▸ DOCUMENT TEXT:

* * *

Its immediate new product sales are expected to come from our single-chip
digital television video processor DPTV(TM) entering production during fiscal
year 2001. The digital media business unit is under the management of Dr.
Jung-Herng Chang as its president. We believe that this organization will permit
us to more effectively grow our digital television product offerings, and
continue to expand our videographics chip markets by efficiently allocating
resources between the two divisions. However, there is no assurance that this
strategy will be successful. For fiscal year ended June 30, 2001 and 2000, the
percentage of revenues contributed by the digital media segment accounted for 2%
and 0%. At both June 30, 2001 and June 30, 2000, the assets attributed to the
digital media segment were negligible.

* * *

▸ DATASET EXCERPTS:
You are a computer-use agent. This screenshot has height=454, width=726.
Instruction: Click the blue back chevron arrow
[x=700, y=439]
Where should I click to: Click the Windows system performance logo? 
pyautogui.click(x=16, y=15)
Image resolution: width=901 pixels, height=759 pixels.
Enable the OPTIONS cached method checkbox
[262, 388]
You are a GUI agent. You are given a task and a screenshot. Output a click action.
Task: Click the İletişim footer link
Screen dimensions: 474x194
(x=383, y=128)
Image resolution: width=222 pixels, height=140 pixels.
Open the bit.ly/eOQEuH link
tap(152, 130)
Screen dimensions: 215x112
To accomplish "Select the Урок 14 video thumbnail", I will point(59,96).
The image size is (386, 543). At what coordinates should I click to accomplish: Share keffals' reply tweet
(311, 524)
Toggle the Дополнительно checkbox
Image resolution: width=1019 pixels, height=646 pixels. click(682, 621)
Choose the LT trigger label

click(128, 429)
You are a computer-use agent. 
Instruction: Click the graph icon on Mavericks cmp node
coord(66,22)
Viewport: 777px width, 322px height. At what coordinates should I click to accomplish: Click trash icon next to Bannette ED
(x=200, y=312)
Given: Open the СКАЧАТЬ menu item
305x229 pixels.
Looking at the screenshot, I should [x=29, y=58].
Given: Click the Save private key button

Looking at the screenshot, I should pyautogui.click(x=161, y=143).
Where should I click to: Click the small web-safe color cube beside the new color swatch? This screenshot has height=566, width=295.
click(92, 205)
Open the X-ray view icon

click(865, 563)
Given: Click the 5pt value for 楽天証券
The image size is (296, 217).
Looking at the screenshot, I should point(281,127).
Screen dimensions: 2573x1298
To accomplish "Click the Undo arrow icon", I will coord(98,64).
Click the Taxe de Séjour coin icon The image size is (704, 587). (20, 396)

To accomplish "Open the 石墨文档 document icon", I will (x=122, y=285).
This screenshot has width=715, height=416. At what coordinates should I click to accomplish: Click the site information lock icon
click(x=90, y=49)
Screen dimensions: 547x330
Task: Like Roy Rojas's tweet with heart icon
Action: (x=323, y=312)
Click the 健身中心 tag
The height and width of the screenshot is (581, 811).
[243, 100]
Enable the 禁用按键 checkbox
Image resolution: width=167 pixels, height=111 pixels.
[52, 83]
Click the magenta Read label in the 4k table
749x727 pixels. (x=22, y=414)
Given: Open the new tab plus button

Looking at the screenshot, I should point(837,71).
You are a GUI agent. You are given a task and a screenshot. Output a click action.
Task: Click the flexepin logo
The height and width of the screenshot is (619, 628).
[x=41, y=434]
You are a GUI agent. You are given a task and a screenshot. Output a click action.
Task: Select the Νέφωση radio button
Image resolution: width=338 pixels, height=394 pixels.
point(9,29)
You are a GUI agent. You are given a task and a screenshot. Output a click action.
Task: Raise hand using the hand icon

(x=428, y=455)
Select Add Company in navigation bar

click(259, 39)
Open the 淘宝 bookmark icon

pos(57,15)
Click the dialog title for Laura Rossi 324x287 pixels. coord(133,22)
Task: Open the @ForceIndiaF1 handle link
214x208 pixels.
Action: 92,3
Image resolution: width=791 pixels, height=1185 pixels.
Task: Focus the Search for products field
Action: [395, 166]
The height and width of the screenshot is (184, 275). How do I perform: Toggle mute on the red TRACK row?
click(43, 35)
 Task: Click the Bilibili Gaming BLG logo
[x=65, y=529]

* * *

▸ WHAT IS EXPECTED:
Decide whether each of these statements agrees with the text on the digital media business unit. Answer yes or no for each, and quote the deciding words of the text. 1. Dr. Jung-Herng Chang manages the digital media business unit as its president. 2. The digital media segment contributed 2% of revenues in fiscal year 2000. 3. The company states that its strategy is certain to succeed.

▸ FINISHED ANSWER:
1. Yes: "The digital media business unit is under the management of Dr. Jung-Herng Chang as its president."
2. No: "For fiscal year ended June 30, 2001 and 2000, the percentage of revenues contributed by the digital media segment accounted for 2% and 0%."
3. No: "However, there is no assurance that this strategy will be successful."